Kiba ETL is an open-source data processing framework for Ruby, first published in 2015, and now available in v3.
Version 3 introduces 2 important changes, driven by what we’ve learned on the field implementing customers projects.
This post provides an in-depth explanation of those changes (with animated SVG to make things a bit more explicit!).
But first, what can Kiba ETL help you achieve?
In case you’re not familiar with it, Kiba ETL is being used in a wide variety of scenarios, including:
- Data integration (e.g. batch synchronization between 2 systems)
- Data aggregation pipelines (e.g. take multiple sources and build a well structured database, ready for querying)
- Construction/update of datawarehouses & OLAP-structured databases
- Business Intelligence reports
- Data consolidation reports (e.g. VAT reports based on bank accounts)
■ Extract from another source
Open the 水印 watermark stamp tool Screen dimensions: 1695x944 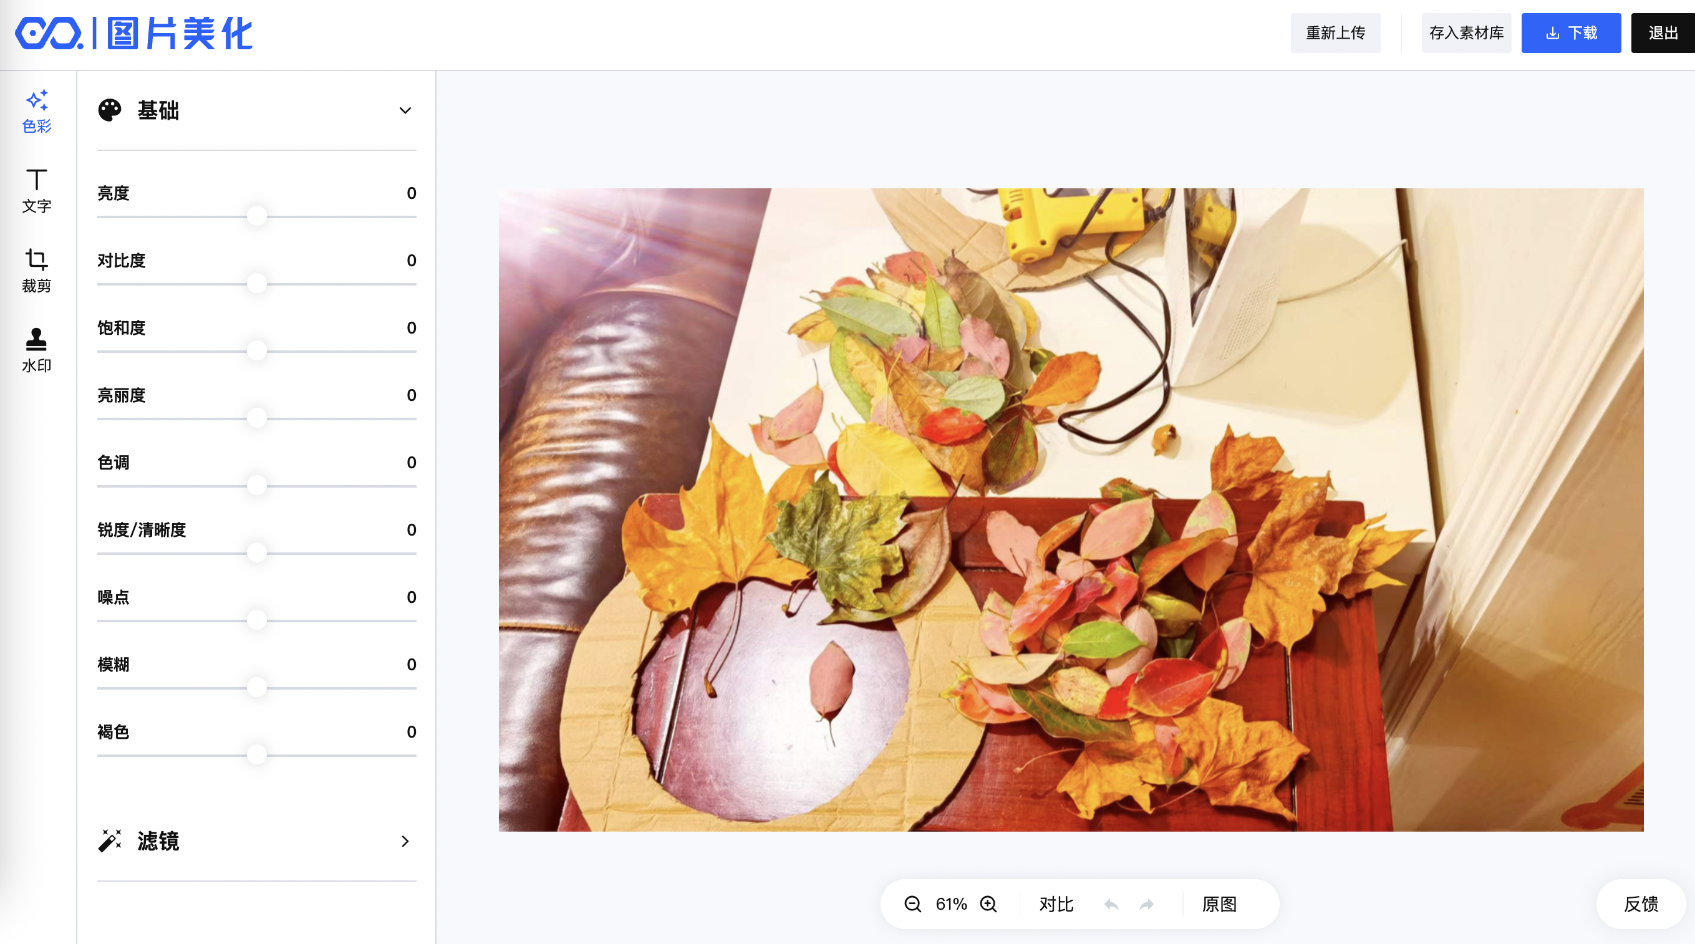[x=37, y=351]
- Large data migrations (e.g. migrating from MySQL to Postgres).
You can learn more on those use-cases in my 40-minute Ruby Kaigi 2018 talk
Kiba OSS is supported/funded by LoGeek, and can be enhanced with Kiba Pro, which will be officially launched in the coming weeks (the first large iteration focuses on batch insert/upsert/lookups for SQL workloads, such as datawarehouses and data migrations).
Change #1 - “StreamingRunner” becomes the default
Situation in Kiba v1
The “runner” is the part of Kiba responsible for processing your pipeline declaration.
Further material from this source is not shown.